Marie Provins tient néanmoins à tempérer. Si l’application permet de faire bouger les choses, la nutritionniste estime qu’il ne faut pas s’y fier aveuglément. Principal défaut selon elle : le manque de précision autour des produits scannés. « Il manque des informations sur la composition nutritionnelle des produits. Ça ne rentre pas dans le détail. Dans les valeurs nutritionnelles par exemple, ça ne précise pas la nature des sucres. On zappe aussi tout ce qui est vitamines et minéraux », regrette la professionnelle. Et d’ajouter : « Les apports caloriques ne sont pas du tout évalués par rapport aux quantités consommées. C’est indiqué pour 100 grammes de produit et pas pour la consommation que vous en faites.
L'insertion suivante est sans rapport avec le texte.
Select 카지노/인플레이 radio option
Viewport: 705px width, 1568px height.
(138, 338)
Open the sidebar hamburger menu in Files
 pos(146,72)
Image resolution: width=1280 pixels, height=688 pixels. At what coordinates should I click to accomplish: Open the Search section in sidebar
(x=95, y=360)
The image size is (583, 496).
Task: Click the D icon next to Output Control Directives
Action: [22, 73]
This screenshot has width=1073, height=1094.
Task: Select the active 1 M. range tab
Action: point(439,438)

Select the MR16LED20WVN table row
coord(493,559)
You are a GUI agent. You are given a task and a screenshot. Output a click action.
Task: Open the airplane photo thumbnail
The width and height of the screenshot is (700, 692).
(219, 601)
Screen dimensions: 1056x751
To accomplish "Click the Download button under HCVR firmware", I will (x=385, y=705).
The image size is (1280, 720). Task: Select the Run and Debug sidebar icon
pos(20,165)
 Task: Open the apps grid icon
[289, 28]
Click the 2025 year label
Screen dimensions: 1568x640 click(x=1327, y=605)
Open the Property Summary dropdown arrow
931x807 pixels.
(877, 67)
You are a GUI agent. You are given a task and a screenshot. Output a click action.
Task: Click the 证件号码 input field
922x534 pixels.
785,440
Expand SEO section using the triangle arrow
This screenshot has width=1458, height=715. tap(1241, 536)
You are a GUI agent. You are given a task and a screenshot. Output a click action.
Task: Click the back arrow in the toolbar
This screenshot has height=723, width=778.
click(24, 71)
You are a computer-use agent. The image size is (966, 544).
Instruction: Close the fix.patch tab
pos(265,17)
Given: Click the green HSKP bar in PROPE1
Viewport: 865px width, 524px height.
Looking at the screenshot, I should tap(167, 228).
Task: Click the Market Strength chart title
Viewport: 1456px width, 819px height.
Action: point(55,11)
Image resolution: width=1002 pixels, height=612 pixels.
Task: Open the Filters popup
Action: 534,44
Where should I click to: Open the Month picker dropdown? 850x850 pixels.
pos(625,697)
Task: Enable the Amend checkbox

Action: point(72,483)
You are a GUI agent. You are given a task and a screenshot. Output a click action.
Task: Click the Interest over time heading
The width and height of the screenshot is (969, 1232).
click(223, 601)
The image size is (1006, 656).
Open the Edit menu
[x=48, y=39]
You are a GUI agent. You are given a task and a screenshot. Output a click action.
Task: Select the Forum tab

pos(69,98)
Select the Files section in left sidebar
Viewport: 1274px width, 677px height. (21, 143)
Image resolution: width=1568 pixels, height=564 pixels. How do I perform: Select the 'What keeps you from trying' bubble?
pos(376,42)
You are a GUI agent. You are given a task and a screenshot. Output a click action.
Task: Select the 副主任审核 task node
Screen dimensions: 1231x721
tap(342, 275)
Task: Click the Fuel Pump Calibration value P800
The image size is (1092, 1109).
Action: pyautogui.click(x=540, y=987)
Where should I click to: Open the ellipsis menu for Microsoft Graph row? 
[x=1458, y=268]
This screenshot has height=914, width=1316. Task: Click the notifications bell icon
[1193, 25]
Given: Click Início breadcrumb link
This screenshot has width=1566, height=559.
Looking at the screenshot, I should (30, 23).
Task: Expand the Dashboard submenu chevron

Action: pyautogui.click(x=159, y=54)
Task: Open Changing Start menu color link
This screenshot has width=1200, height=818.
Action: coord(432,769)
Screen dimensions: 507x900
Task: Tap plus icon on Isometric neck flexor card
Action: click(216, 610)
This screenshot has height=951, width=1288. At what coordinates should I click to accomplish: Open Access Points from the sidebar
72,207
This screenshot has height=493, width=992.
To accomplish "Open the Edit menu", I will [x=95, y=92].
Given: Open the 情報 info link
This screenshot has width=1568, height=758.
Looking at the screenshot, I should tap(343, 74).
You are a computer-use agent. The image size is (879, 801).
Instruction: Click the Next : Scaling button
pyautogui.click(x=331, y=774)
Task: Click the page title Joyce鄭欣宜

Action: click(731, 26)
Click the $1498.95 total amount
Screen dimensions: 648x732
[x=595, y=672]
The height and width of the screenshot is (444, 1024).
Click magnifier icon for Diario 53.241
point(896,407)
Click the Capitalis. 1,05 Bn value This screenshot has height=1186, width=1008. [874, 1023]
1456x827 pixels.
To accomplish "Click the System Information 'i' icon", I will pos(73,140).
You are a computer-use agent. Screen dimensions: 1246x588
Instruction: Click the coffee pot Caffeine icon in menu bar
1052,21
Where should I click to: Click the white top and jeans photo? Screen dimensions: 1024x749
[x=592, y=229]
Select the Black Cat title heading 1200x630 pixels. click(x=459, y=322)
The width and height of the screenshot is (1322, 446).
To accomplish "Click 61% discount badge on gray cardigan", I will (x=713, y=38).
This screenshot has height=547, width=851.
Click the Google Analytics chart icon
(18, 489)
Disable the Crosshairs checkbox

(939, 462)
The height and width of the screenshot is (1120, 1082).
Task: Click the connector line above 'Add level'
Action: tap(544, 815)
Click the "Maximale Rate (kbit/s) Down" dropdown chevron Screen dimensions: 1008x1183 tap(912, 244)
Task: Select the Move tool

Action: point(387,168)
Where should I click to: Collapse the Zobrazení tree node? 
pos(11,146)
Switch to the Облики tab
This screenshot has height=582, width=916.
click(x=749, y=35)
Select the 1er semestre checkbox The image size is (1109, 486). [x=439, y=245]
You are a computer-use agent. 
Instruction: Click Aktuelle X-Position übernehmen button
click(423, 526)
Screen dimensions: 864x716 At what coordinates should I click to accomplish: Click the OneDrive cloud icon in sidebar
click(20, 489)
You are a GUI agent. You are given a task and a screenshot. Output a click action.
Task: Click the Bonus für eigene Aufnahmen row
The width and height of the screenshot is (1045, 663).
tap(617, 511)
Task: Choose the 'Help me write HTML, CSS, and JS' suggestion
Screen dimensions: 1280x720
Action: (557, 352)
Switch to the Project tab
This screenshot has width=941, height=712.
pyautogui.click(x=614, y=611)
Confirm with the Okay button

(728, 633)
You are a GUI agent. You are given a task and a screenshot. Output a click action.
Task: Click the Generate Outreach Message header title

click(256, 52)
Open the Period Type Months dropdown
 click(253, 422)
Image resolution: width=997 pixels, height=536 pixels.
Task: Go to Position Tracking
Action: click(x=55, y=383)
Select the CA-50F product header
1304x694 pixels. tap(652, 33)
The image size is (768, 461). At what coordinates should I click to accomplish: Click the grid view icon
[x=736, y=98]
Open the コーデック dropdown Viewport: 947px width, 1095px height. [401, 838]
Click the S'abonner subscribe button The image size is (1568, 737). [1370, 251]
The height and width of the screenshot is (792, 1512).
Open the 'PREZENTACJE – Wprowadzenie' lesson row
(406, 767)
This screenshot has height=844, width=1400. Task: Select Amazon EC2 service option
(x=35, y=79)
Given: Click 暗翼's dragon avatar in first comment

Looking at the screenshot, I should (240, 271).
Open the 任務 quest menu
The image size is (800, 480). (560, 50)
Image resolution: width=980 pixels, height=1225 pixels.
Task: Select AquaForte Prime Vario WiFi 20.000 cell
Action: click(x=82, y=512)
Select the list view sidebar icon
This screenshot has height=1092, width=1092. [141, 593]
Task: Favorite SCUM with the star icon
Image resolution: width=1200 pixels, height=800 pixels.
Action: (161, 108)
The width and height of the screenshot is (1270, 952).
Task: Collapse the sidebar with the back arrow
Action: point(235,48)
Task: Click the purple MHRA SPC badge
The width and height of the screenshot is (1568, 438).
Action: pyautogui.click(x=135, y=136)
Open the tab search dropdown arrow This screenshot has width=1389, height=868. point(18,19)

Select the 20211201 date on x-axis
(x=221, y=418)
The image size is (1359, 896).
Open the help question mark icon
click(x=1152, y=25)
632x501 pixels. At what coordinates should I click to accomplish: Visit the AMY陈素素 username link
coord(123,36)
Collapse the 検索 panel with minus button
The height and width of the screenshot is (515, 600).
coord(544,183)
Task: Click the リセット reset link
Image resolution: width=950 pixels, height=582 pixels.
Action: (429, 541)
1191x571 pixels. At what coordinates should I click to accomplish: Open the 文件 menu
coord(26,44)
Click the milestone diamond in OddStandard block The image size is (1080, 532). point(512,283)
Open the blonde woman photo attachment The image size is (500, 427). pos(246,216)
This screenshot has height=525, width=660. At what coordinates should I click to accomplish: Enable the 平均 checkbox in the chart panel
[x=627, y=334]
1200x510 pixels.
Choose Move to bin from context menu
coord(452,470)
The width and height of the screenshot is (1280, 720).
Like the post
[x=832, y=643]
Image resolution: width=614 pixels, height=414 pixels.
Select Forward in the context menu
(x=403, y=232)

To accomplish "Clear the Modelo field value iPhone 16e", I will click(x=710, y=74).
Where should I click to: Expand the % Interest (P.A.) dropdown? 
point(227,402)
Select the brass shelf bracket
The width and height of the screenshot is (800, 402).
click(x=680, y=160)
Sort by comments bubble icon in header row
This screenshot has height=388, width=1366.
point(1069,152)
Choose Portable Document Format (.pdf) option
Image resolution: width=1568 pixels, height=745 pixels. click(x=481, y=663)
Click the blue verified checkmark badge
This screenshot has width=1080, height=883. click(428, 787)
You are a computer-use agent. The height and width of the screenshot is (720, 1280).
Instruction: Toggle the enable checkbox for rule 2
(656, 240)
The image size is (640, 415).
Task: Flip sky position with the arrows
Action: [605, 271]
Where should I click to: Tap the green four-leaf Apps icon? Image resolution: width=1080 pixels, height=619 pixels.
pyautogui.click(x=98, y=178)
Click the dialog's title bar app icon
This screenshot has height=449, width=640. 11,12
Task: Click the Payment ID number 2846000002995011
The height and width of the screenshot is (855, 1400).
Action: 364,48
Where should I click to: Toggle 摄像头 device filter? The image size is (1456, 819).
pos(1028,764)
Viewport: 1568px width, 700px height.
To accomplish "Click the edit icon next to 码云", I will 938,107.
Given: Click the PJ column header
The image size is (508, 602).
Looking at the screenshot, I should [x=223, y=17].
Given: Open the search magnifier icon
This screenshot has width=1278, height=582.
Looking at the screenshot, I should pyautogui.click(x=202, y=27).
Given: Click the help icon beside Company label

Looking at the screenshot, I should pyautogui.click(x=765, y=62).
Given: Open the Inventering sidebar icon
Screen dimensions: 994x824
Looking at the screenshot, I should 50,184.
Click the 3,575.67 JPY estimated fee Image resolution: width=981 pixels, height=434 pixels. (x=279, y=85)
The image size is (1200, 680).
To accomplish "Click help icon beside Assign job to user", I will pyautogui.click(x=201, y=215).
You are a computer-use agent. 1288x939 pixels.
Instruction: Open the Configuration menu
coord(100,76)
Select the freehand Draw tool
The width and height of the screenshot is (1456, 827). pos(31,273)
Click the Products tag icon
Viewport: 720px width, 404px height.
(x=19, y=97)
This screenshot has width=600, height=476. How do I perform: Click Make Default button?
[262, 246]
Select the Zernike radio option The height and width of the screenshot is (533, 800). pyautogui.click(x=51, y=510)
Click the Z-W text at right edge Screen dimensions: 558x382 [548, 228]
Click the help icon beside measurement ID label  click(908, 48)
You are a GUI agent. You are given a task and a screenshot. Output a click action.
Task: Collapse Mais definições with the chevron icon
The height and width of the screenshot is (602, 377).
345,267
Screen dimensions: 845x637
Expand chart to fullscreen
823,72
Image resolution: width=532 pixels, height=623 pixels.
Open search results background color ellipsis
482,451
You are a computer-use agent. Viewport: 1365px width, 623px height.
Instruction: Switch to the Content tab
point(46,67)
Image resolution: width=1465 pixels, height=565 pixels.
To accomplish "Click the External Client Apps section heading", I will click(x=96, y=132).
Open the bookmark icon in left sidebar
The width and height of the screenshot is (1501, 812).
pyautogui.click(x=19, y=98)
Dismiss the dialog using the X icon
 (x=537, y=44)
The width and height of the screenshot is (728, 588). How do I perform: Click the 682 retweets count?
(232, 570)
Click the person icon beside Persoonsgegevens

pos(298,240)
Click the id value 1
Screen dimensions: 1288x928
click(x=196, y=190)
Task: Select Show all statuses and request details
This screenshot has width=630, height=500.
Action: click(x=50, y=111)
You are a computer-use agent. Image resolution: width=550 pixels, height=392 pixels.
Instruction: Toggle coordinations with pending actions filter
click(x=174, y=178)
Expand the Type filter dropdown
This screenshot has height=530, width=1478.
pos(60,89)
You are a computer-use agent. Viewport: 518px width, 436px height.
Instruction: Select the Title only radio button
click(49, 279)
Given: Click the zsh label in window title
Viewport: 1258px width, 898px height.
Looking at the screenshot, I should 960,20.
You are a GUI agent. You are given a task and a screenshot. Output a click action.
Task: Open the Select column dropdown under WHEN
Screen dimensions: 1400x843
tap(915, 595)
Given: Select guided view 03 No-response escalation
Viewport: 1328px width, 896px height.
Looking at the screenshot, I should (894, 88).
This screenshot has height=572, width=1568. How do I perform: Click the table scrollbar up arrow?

Par exemple pour les graines oléagineuses comme le sésame, ils attribuent une mauvaise note alors que si vous n’en consommez que 15 à 30 grammes par jour, il y a du bénéfice. »

Au-delà de la qualité de l’information mise à la disposition des consommateurs, Yuka traduit un souci de la performance omniprésent dans notre société. Ce qui peut cependant provoquer certaines difficultés. « Toutes ces applications créent un côté addictif, donc c’est à limiter, indique Marie Provins. J’ai eu le cas d’une patiente qui ne s’attachait qu’à ce genre d’applications et ça a engendré beaucoup d’anxiété chez elle. Elle a été concernée par un trouble du comportement alimentaire, l’orthorexie, qui se caractérise par le fait de bien manger tout le temps, de tout contrôler et de ne pas s’accorder le moindre écart. Dès qu’on a des patients qui présentent de tels problèmes, ça relève de l’ordre psychologique et ça devient plus compliqué à gérer. »

Reste que 84% des utilisateurs de l’application sont convaincus que Yuka peut avoir plus d’impact que les pouvoirs publics pour faire changer les choses. Jusqu’à présent, les faits semblent leur donner raison. Dans cette lignée, Intermarché a récemment créé son Franco-Score afin d’apporter davantage d’informations aux consommateurs pour ce qui est de la provenance des produits mis en vente. Plus de transparence pour mieux consommer, le ton est donné.